Elections to Nithsdale District Council were held on 7 May 1974, on the same day as the other Scottish local government elections. This was the first election to the district council following the implementation of the Local Government (Scotland) Act 1973.

The election used the 28 wards created by the Formation Electoral Arrangements in 1974. Each ward elected one councillor using first-past-the-post voting.
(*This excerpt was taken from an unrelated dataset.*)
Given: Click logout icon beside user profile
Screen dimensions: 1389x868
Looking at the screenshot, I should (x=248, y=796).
Independent candidates took control of the council after winning a majority – 20 – of the 28 seats. Nithsdale was considered an intermediate district in terms of its partisanship as 70 per cent of councillors were not affiliated to a political party. Labour won five seats and the Democratic Socialist Labour Party, the Scottish National Party (SNP) and the Conservatives won one seat each.

==Background==
Prior to 1974, the area that was to become Nithsdale, was split between two counties – the County of Dumfries and the County of Kirkcudbright. Within that were two of the seven burghs of the County of Dumfries. The small burgh of Sanquhar had limited powers which included some control over planning as well as local taxation, building control, housing, lighting and drainage. The large burgh of Dumfries had further powers over the police, public health, social services, registration of births, marriages and deaths and electoral registration. The rest of the local government responsibility fell to the county council which had full control over the areas which were not within a burgh.
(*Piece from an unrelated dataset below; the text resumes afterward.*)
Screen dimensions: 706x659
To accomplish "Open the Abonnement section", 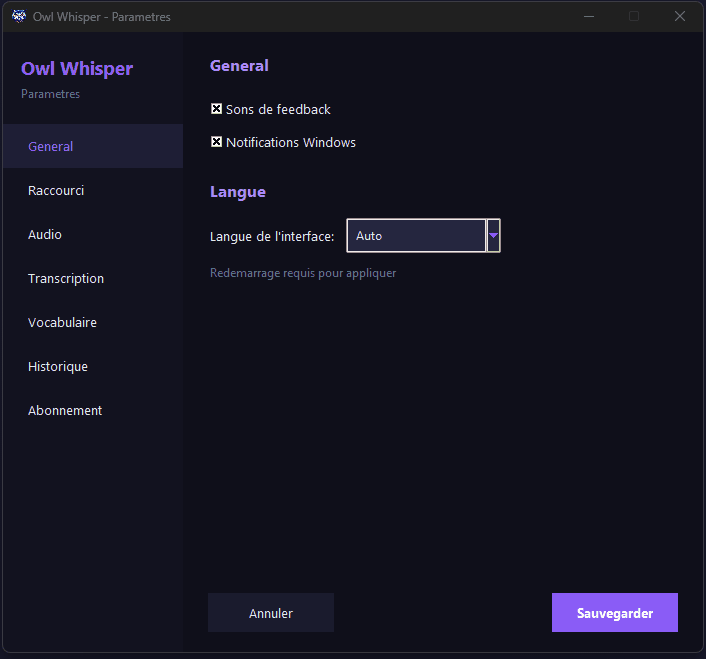I will [x=65, y=410].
Following the recommendations in the Wheatly Report, the old system of counties and burghs – which had resulted in a mishmash of local government areas in which some small burghs had larger populations but far fewer responsibilities than some large burghs and even counties – was to be replaced by a new system of regional and district councils. The Local Government (Scotland) Act 1973 implemented most of the recommendations in the Wheatly Report. The western part of the County of Dumfries which included the two burghs was combined with the eastern part of the County of Kirkcudbright and was placed into the Nithsdale district within the Dumfries and Galloway region.

==Results==

Source:

1974 Nithsdale District Council election result
| Party |  | Seats | Gains | Losses | Net gain/loss | Seats % | Votes % | Votes | +/− |
|---|---|---|---|---|---|---|---|---|---|
|  | Independent | 20 |  |  | N/A | 71.4 | 52.9 | 3,214 | N/A |
|  | Labour | 5 |  |  | N/A | 17.9 | 19.6 | 1,190 | N/A |
|  | Democratic Socialist Labour Party | 1 |  |  | N/A | 3.6 | 26.7 | 1,621 | N/A |
|  | SNP | 1 |  |  | N/A | 3.6 | 0.8 | 48 | N/A |
|  | Conservative | 1 |  |  | N/A | 3.6 | 0.0 | 0 | N/A |

==Aftermath==
Nithsdale, like the other three districts in Dumfries and Galloway, saw more independent candidates elected than political parties. Independents took 20 seats, Labour won five seats and both Democratic Socialist Labour Party and the Scottish National Party (SNP) won one seat. Independents also controlled the regional council which held its first election on the same day. Across Scotland, Labour won the most votes, the most seats and the most councils of any party.